Jesus went straight towards messy people and messy situations and He entered right in. Why don’t I look at messes with such anticipation and hope as He? 

Just this past weekend, my team and I spent our weekend off going to a beautiful lake about an hour away to relax. The lake and town were stunning, but the real appeal for me was the hot shower that I was going to get at our airbnb and the laundry that I was going to pay to have done.

Y’all I was excited. I washed almost everything I have with me in Guatemala. The feeling of a clean shirt or a clean pair of pants when they haven’t been really clean in a long while is an unparalleled feeling in my experience. I may or may not get a little too excited about freshly laundered apparel, and may or may not spent a lot of money to get clean clothes every time there is an option.

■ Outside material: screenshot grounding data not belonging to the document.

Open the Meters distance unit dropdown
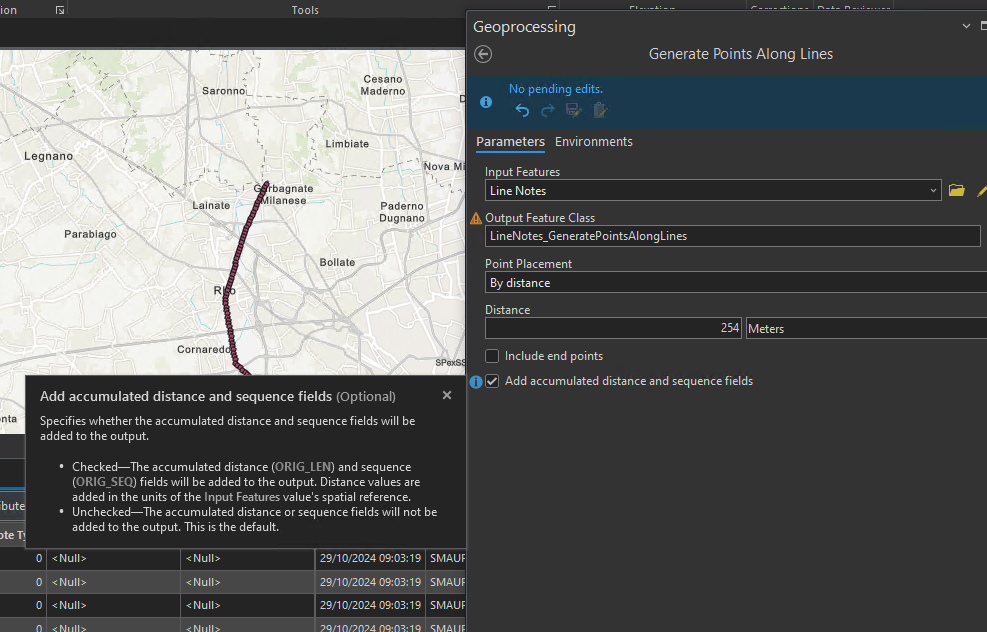 point(866,329)
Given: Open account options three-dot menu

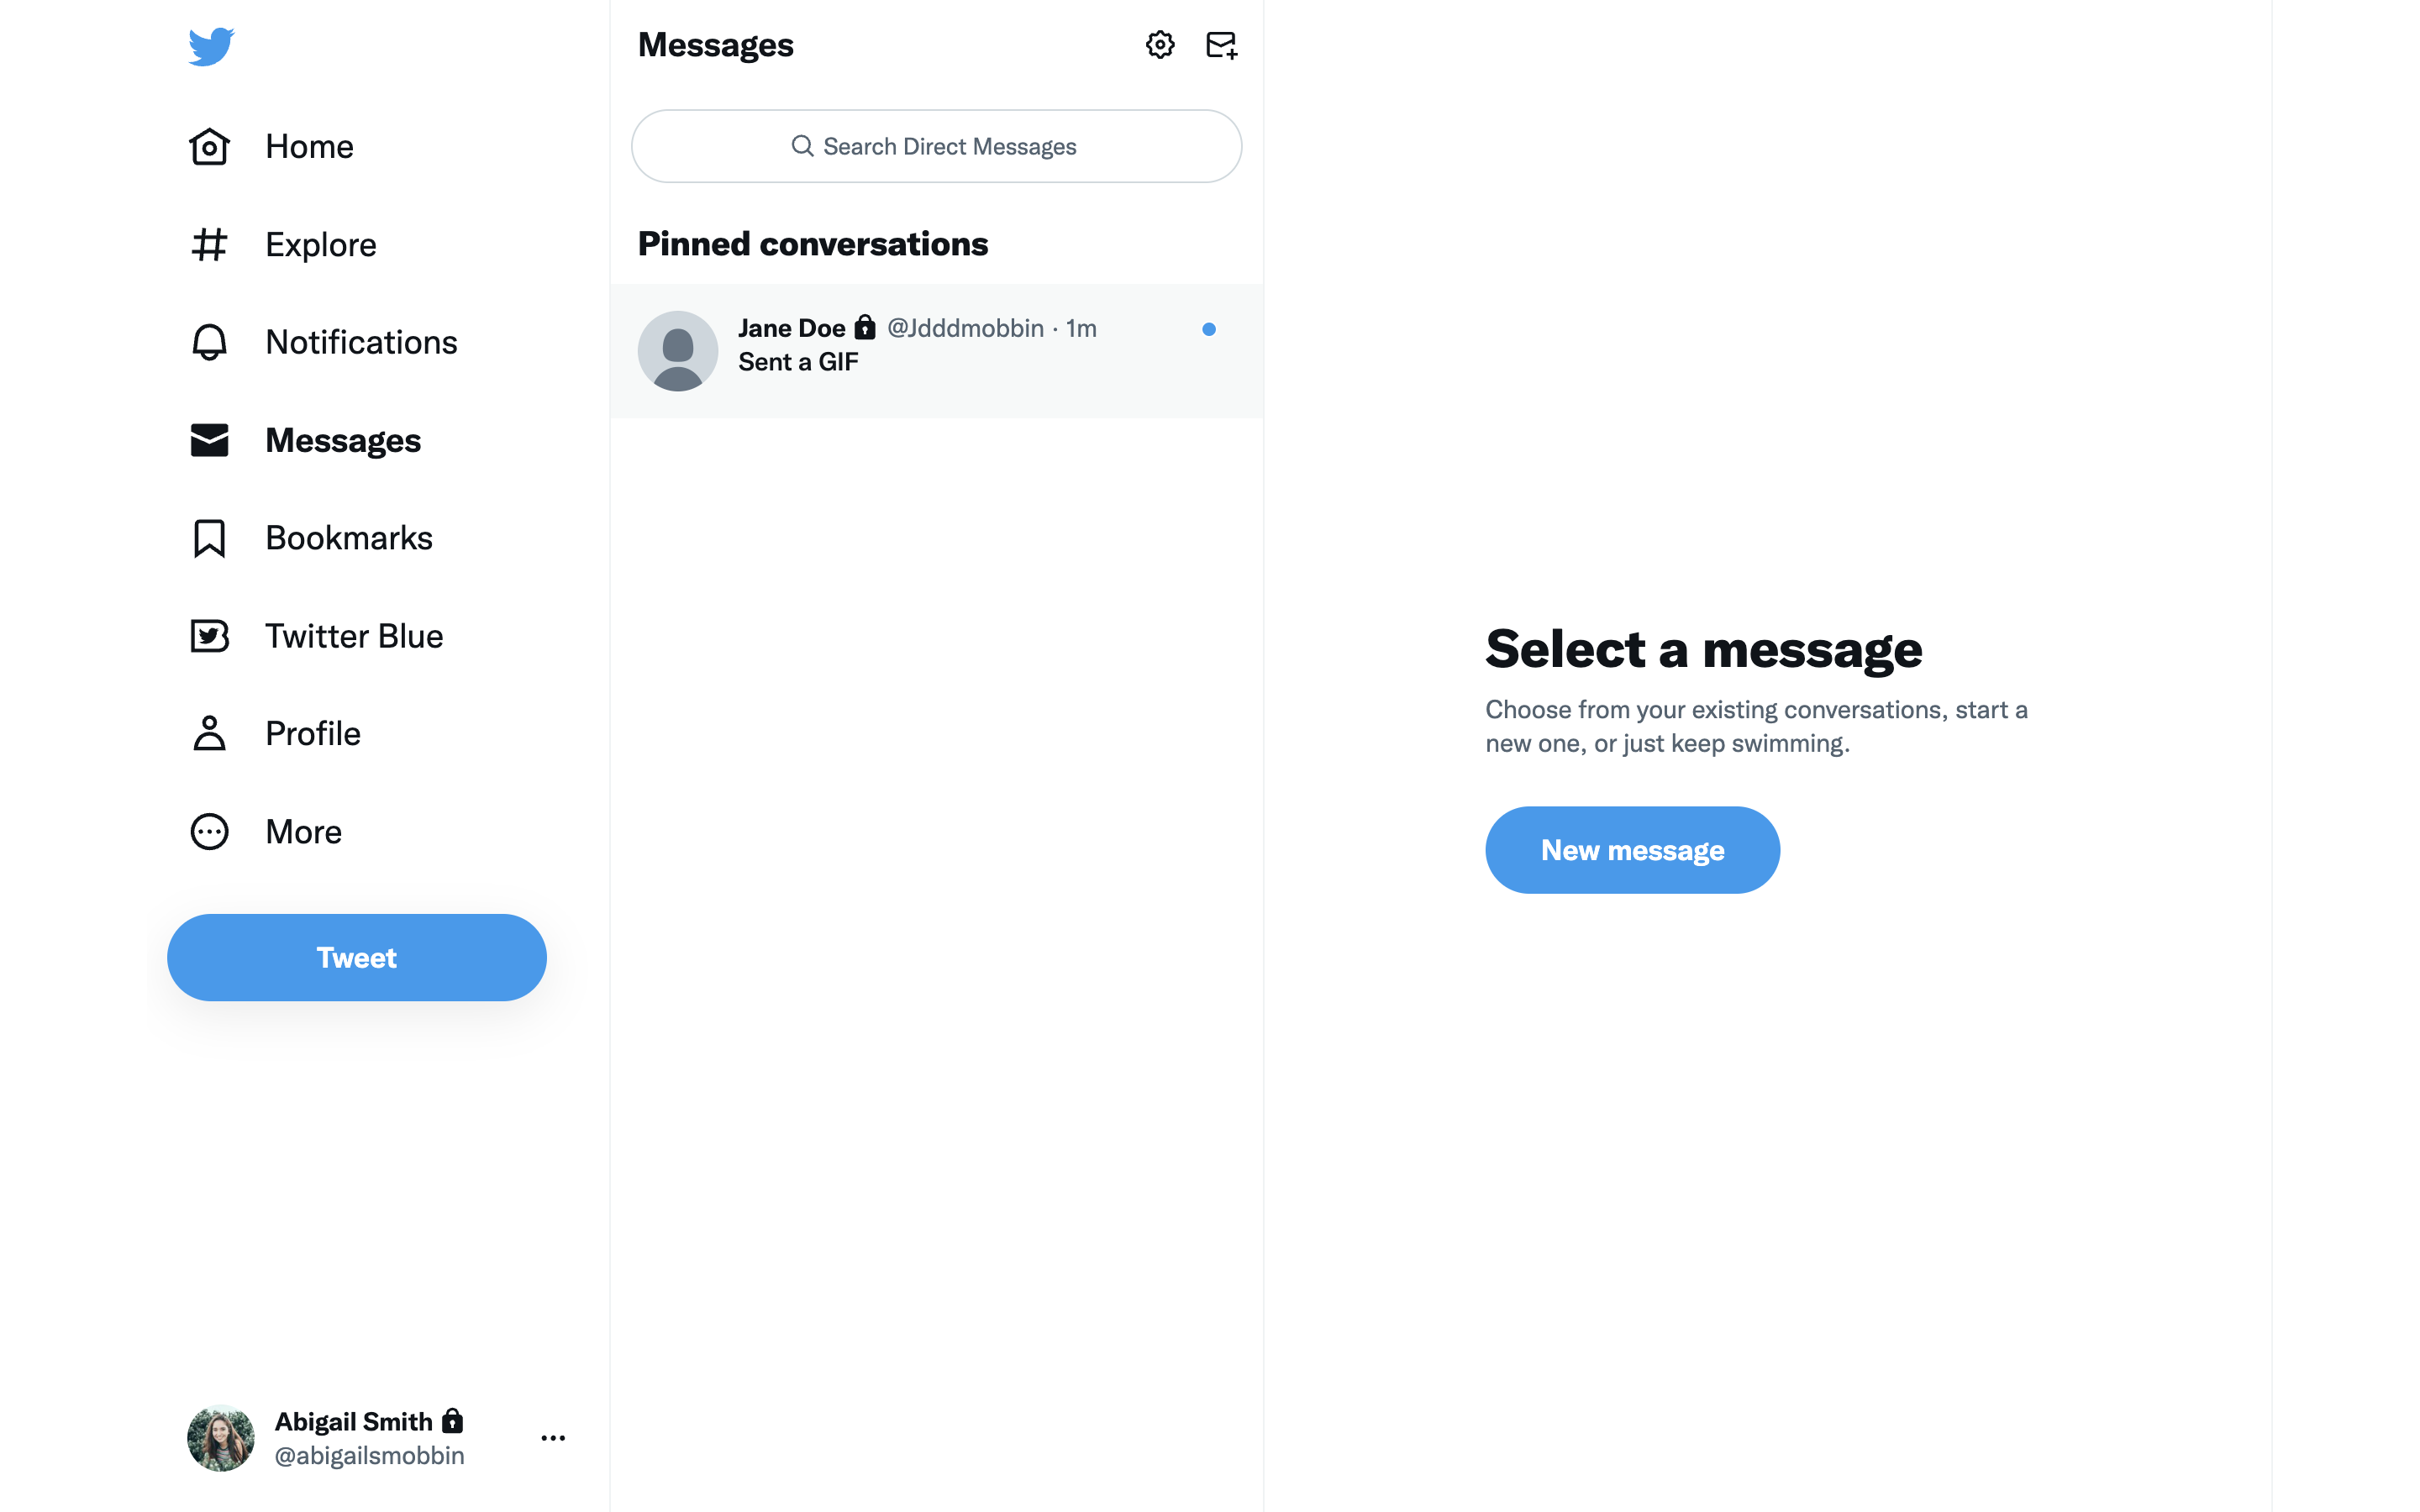Looking at the screenshot, I should pos(553,1438).
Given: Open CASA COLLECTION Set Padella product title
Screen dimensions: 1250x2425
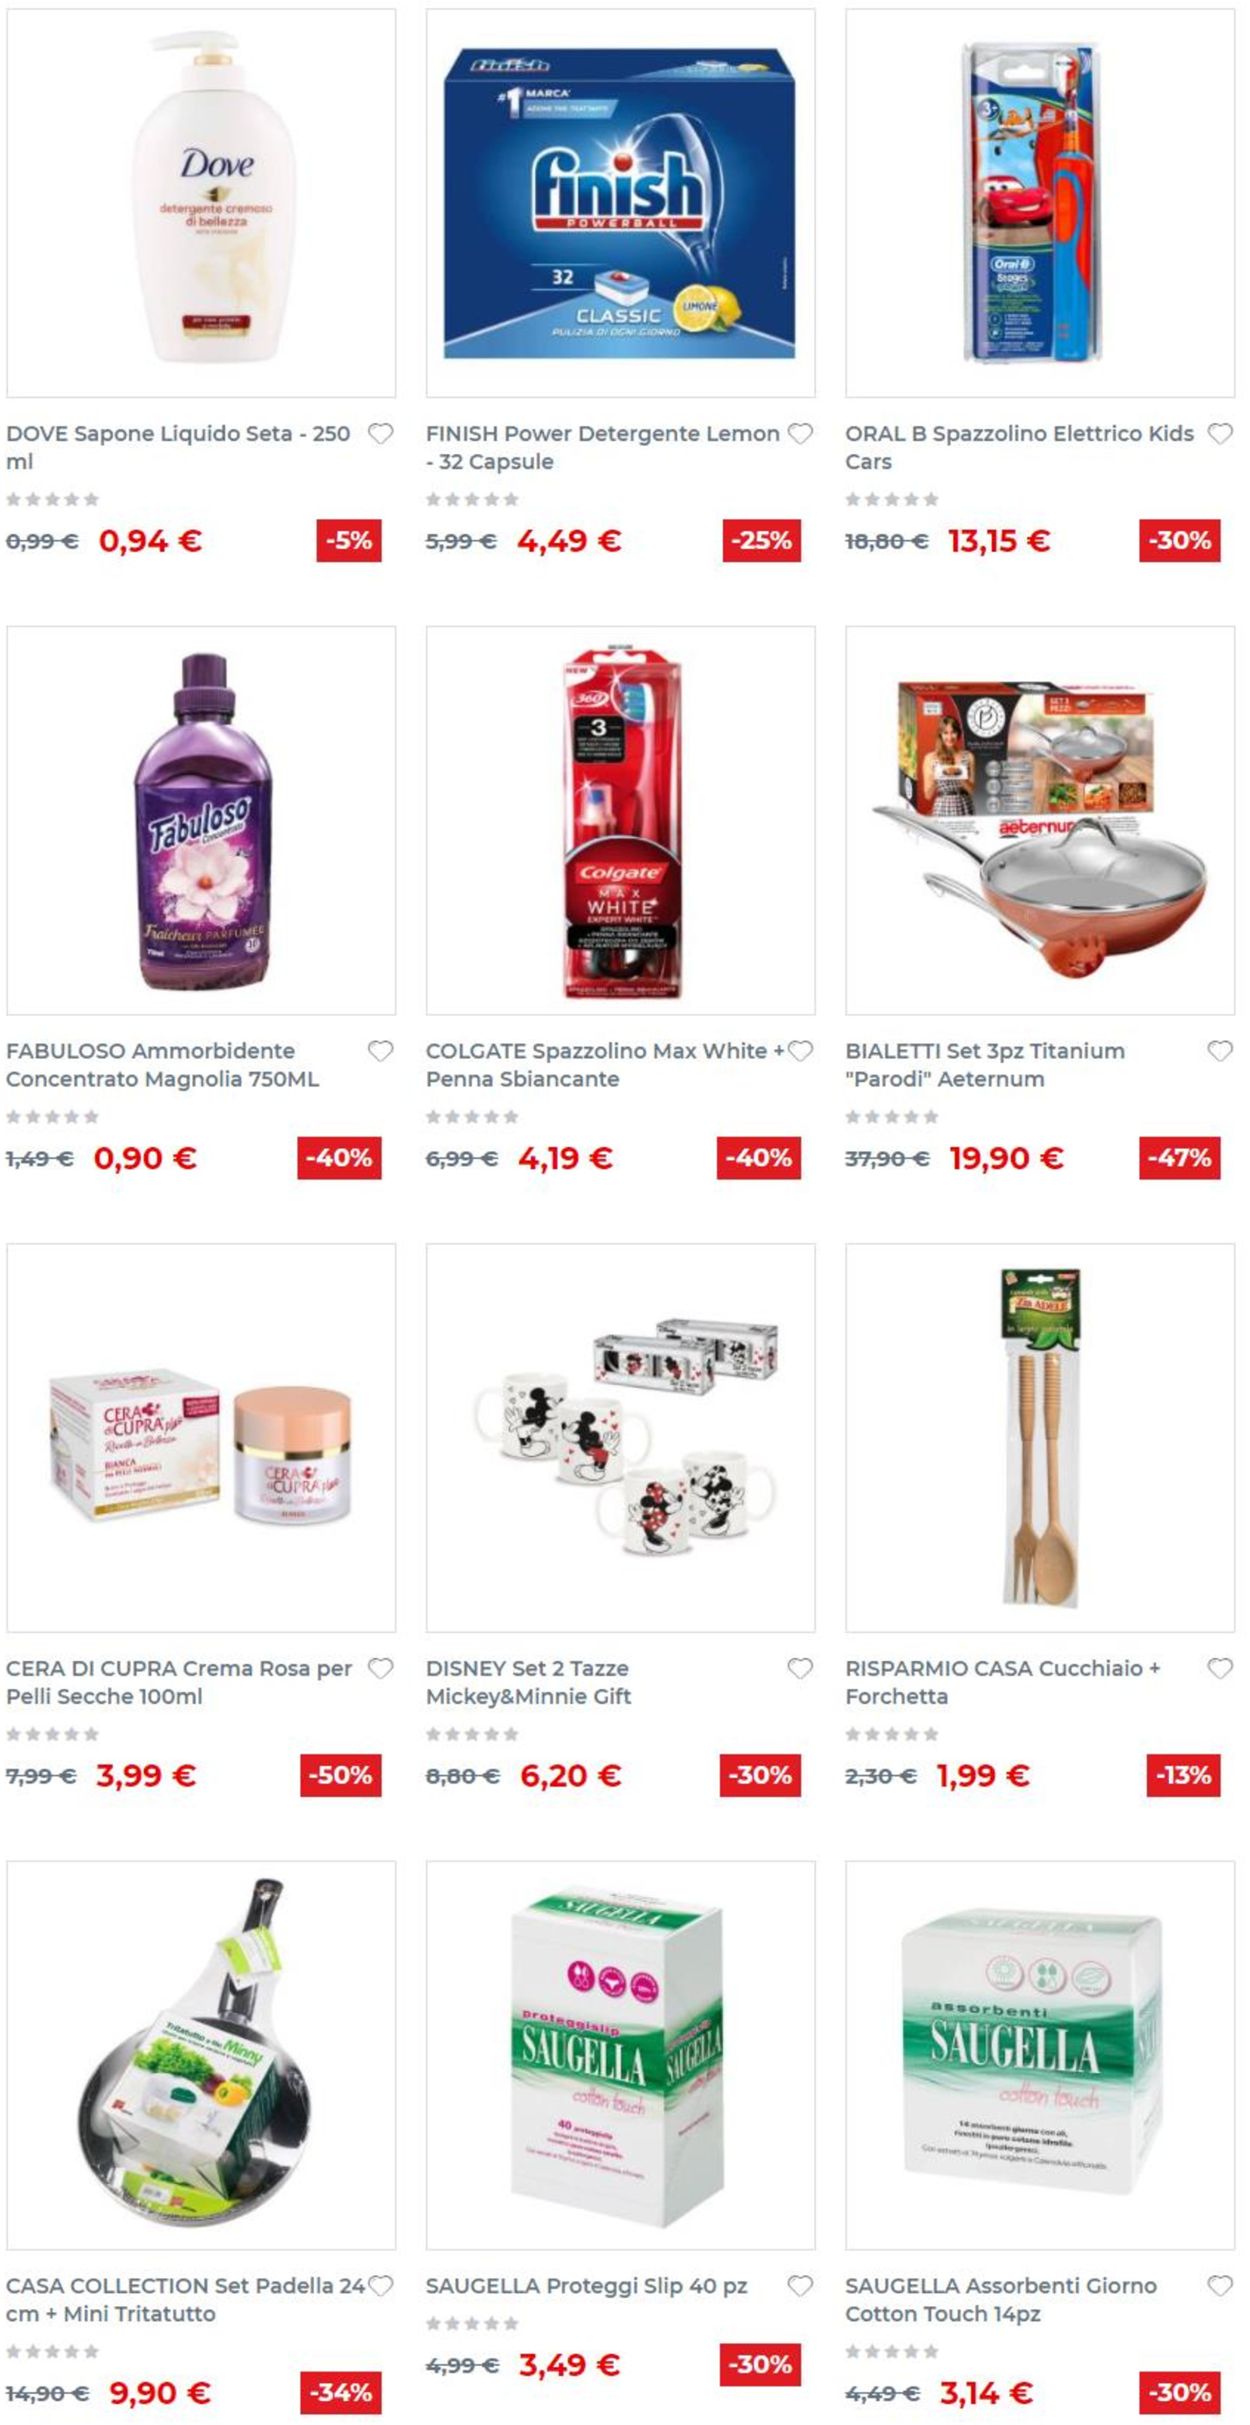Looking at the screenshot, I should coord(185,2299).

We got back to chichi on Sunday night, weighed down and smiling with our neatly bundled bags of fresh clothes. Monday morning we were doing some more construction on the base. I put on a fresh pair of pants and a t-shirt, the glorious smell of fabric softner resting on my nostrils as I did so. My task for the day: mix and plaster a wall and then haul buckets full of cement to make a sidewalk.

My default heart posture was defensiveness of my clean clothes. Do you know how difficult it is to carry a messy bucket of cement and not let it get your clothes dirty? I wanted to control the situation. My clean clothes are MINE and I don’t want them dirty, who knows when I’ll get them clean again?

Mine. Did you notice I said that? That’s the first problem. When we view anything with a “this is mine” perspective, we are so much more reluctant to let it be used in whatever way it can be. Yes we technically own things, and that means something, but ultimately they are Gods possessions that He is letting us steward, not our own.

My money is not mine.
My time is not mine.
My friends are not mine.
It’s all borrowed. (Deuteronomy 10:14)

I wasn’t an effective bucket carrier when I didn’t allow myself to get dirty. Once I submitted to it, the process got so much quicker. I also had a lot of fun too. My clean clothes now look like they got rolled in the mud but there was a lot more joy that I found in the process. Why do I want to control so much? Control is something that I have to learn to lay down in a thousand different little ways every day.

Carrying a bucket is a silly example, but it was just a small reminder of my control problem, my fear problem. I can tend to lean towards the side of being reluctant to let go of what I perceive to be my own. I can be afraid to step into messy conversations and situations because the ending is not clear to me.
God isn’t afraid of our messes.

Jesus stepped into messy situations with anticipation of wholeness. Why don’t I do the same?
Jesus showed up to the last supper and ate dinner with his friends, knowing one of them would soon sell Him out. (Matthew 26: 17-29)

He stepped into the depth of the heart of the adulterous woman about to be stoned, knowing that she didn’t come from a place of togetherness or ease, knowing that she was wasn’t commonly seen as even clean. (John 8:1-11)

He walked into the cross knowing that He was going to have to take on the sin of the literal whole world. (Luke 23:43-46)

Are you willing to choose in when its messy?
Are you willing to choose in when its a lot safer for you to not?
Are you willing to choose in when you don’t know the outcome?

My prayer this week is this:

Lord, I pray that You show me the places where I need to give up control. I pray that you remind me that we are all messy people, and You love us for, despite, and beyond that fact. I pray that You take the word “my” out of the vocabulary of our hearts. Everything is yours. Teach me what it looks like to view everything as Yours, especially when I am reluctant. Let me be a mere vessel as Your will is applied. Amen.